The data
-.-.-

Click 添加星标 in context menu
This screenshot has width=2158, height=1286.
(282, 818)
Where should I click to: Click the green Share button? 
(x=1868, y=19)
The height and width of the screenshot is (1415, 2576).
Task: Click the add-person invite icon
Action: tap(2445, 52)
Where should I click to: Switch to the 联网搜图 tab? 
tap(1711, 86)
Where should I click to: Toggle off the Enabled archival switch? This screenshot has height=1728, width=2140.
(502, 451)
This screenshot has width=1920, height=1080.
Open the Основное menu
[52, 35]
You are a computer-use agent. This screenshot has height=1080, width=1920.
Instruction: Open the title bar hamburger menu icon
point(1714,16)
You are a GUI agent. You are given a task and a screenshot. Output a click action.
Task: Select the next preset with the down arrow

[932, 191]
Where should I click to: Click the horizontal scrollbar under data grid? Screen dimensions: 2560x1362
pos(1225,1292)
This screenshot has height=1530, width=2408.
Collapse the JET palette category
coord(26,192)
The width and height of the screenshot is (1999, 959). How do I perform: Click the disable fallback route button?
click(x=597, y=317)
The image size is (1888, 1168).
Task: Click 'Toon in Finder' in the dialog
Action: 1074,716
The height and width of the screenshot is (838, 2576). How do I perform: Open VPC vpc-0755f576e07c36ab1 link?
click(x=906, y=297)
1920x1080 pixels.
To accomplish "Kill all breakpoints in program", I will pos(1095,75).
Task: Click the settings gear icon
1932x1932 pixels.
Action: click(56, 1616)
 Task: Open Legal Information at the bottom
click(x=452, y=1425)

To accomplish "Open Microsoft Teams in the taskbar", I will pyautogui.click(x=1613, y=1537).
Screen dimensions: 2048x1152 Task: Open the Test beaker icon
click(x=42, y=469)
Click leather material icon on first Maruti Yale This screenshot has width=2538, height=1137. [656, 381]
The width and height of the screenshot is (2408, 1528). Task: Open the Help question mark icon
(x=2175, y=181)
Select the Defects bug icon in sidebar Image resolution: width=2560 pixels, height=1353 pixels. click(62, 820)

-.-.-

All lines that hold the word "will" should be copied from the data.

To accomplish "Kill all breakpoints in program", I will pos(1095,75).
To accomplish "Open Microsoft Teams in the taskbar", I will pyautogui.click(x=1613, y=1537).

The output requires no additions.